In his response, Wang vaguely discusses China’s weapons meant to counter weapons that give the United States a technological edge.
Wang says China’s various cruise and ballistic missiles will deal with the U.S. aircraft carrier “nemesis.”
He then says that for U.S. stealth jets like the F-22, which Mizokami says could “likely penetrate Chinese air defenses,” Wang vaguely says China has “many types” of aircraft detection systems, which he claims he can’t detail for “secrecy reasons.”
He then states, “May I suggest to Americans, when using stealth aircraft it’s best to keep away from the Chinese mainland. Remember! Remember!”
Wang’s statements are of course opinion, yet the Chinese military’s heavy focus on its trump card and assassin’s mace weapons do have U.S. legislators concerned.
The terms broadly include weapons intended to disable or destroy U.S. military communications and technology. The weapons range from anti-satellite missiles, to using nuclear warheads to generate an electromagnetic pulse that can destroy electronics in large areas.

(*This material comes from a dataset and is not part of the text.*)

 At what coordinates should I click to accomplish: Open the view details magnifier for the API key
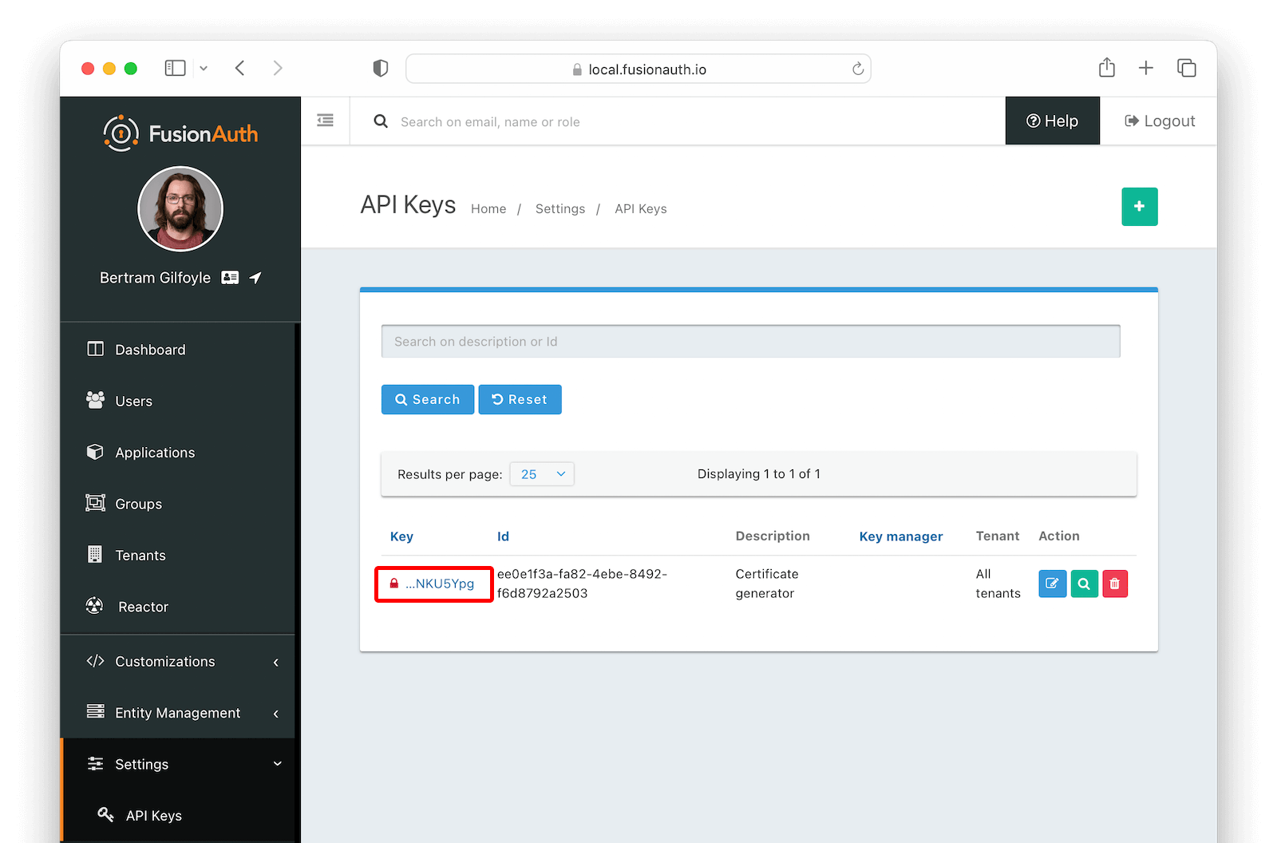(1084, 584)
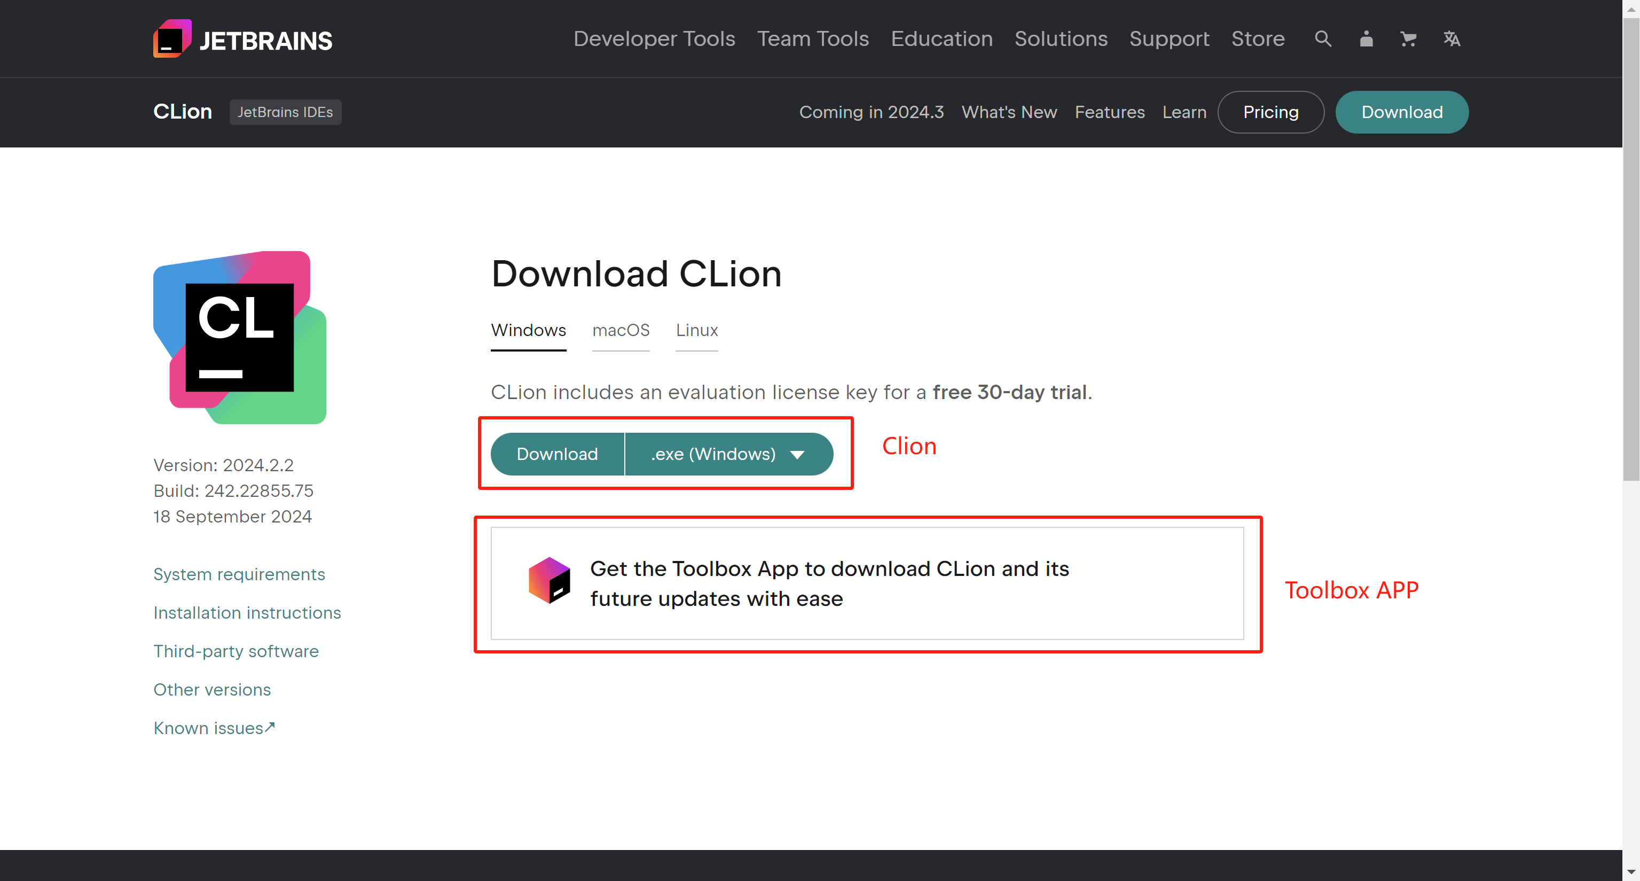
Task: Expand the .exe (Windows) installer dropdown
Action: coord(728,454)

A report from the National Ground Intelligence Center, declassified in 2011, states “These modern Trump Card and Assassin’s Mace weapons will permit China’s low-technology forces to prevail over U.S. high-technology forces in a localized conflict…”
It states that assassin’s mace weapons include “older or existing technology” while trump cards are “newer technology that has been developed in high secrecy.” Similar to Wang’s claims that China would use the weapons by surprise, the report states “The element of surprise is critical to both.”
The Pentagon’s annual report on China’s military, released last week, states that China is both “pursuing a variety of air, sea, undersea, space and counterspace, and information warfare systems” and aiming to “dominate the information spectrum in all dimensions of the modern battlespace.”
A key purpose of such weapons would be to blind the U.S. military’s satellites, and cut off communication channels. Communication and satellite coverage are the backbone of U.S. military operations.
The report cites Chinese military writings that “emphasize the necessity” of destroying systems, including U.S. communications satellites, to “blind and deafen the enemy.”
It adds that China would use “strikes against U.S. warships, aircraft, and associated supply craft, as well as the use of information attacks to hamper tactical and operational communications and computer networks.”
U.S. military forces have likewise been training to operate in an environment that has been affected by such weapons. The military was directed by Congress in 2013 to hold exercises in environments where satellite and communication systems are down.
A report by the Pentagon to the U.S. Congress states the U.S. military is maturing its ability over time to operate in environments where communications and satellite coverage is not available.